- Entries provided
☆ ☆ ☆ ☆

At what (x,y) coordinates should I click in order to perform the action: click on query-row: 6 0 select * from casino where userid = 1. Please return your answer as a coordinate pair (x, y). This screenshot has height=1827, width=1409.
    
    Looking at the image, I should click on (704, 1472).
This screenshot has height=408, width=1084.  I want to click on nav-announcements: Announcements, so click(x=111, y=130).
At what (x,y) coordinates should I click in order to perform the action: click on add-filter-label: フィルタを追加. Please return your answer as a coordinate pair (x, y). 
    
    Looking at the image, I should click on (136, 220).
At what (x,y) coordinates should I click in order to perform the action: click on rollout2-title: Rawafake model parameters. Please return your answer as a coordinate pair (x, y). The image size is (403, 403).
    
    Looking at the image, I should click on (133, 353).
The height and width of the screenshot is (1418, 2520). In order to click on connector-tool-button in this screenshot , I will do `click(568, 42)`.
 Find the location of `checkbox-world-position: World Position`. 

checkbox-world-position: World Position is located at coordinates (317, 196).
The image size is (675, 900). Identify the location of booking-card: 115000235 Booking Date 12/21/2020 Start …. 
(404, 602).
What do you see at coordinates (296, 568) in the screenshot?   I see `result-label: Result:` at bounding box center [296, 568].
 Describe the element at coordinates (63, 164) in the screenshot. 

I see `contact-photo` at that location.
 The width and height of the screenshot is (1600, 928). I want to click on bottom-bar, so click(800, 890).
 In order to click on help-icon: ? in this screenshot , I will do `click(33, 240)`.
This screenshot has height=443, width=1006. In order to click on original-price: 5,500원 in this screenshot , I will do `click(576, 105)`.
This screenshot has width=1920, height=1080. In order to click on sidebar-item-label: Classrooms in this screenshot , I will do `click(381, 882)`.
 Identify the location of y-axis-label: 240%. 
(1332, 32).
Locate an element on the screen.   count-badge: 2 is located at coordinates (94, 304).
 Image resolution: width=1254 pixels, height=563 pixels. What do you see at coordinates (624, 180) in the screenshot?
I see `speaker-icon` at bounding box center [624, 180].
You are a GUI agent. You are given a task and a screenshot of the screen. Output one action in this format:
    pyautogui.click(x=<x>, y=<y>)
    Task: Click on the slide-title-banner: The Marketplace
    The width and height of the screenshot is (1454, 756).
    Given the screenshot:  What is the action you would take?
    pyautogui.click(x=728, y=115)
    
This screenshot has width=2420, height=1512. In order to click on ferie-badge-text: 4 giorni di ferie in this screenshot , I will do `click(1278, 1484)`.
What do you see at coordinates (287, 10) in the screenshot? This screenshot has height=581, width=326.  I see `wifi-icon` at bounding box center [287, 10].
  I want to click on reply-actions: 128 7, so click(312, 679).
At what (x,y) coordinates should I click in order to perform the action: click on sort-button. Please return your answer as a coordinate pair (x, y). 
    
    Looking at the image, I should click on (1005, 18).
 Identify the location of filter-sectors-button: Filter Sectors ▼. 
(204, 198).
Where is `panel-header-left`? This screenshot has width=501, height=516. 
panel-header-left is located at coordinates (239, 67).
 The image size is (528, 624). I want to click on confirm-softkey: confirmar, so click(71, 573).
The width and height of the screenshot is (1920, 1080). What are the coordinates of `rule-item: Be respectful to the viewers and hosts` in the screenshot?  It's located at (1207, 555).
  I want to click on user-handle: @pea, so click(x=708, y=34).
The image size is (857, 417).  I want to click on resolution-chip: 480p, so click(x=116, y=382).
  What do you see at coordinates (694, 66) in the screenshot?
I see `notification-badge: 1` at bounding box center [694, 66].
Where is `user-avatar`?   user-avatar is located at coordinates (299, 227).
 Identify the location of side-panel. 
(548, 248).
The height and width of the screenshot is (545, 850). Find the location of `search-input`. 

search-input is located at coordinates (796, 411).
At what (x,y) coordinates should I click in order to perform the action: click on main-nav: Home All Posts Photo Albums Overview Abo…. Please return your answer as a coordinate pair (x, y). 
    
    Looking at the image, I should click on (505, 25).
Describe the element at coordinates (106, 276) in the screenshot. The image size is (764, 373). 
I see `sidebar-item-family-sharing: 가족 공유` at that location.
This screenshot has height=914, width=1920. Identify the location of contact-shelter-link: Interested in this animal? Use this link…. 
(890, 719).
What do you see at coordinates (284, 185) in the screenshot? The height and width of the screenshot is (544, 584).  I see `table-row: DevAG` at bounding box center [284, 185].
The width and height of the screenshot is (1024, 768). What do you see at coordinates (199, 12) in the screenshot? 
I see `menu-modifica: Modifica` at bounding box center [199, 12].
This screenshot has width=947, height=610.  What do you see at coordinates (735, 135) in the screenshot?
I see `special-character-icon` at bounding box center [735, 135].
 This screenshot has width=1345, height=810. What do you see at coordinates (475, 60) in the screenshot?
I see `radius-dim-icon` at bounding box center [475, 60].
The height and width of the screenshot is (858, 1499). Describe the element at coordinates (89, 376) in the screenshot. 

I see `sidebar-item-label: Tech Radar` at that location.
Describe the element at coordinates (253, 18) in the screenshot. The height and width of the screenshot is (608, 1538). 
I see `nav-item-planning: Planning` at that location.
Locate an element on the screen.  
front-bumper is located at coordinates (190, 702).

☆ ☆ ☆ ☆

- Exercise instructions
Print the listing from its first line through the line containing "(1332, 32).", both included.

- Task result
At what (x,y) coordinates should I click in order to perform the action: click on query-row: 6 0 select * from casino where userid = 1. Please return your answer as a coordinate pair (x, y). This screenshot has height=1827, width=1409.
    
    Looking at the image, I should click on (704, 1472).
This screenshot has height=408, width=1084.  I want to click on nav-announcements: Announcements, so click(x=111, y=130).
At what (x,y) coordinates should I click in order to perform the action: click on add-filter-label: フィルタを追加. Please return your answer as a coordinate pair (x, y). 
    
    Looking at the image, I should click on (136, 220).
At what (x,y) coordinates should I click in order to perform the action: click on rollout2-title: Rawafake model parameters. Please return your answer as a coordinate pair (x, y). The image size is (403, 403).
    
    Looking at the image, I should click on (133, 353).
The height and width of the screenshot is (1418, 2520). In order to click on connector-tool-button in this screenshot , I will do `click(568, 42)`.
 Find the location of `checkbox-world-position: World Position`. 

checkbox-world-position: World Position is located at coordinates (317, 196).
The image size is (675, 900). Identify the location of booking-card: 115000235 Booking Date 12/21/2020 Start …. 
(404, 602).
What do you see at coordinates (296, 568) in the screenshot?   I see `result-label: Result:` at bounding box center [296, 568].
 Describe the element at coordinates (63, 164) in the screenshot. 

I see `contact-photo` at that location.
 The width and height of the screenshot is (1600, 928). I want to click on bottom-bar, so click(800, 890).
 In order to click on help-icon: ? in this screenshot , I will do `click(33, 240)`.
This screenshot has height=443, width=1006. In order to click on original-price: 5,500원 in this screenshot , I will do `click(576, 105)`.
This screenshot has width=1920, height=1080. In order to click on sidebar-item-label: Classrooms in this screenshot , I will do `click(381, 882)`.
 Identify the location of y-axis-label: 240%. 
(1332, 32).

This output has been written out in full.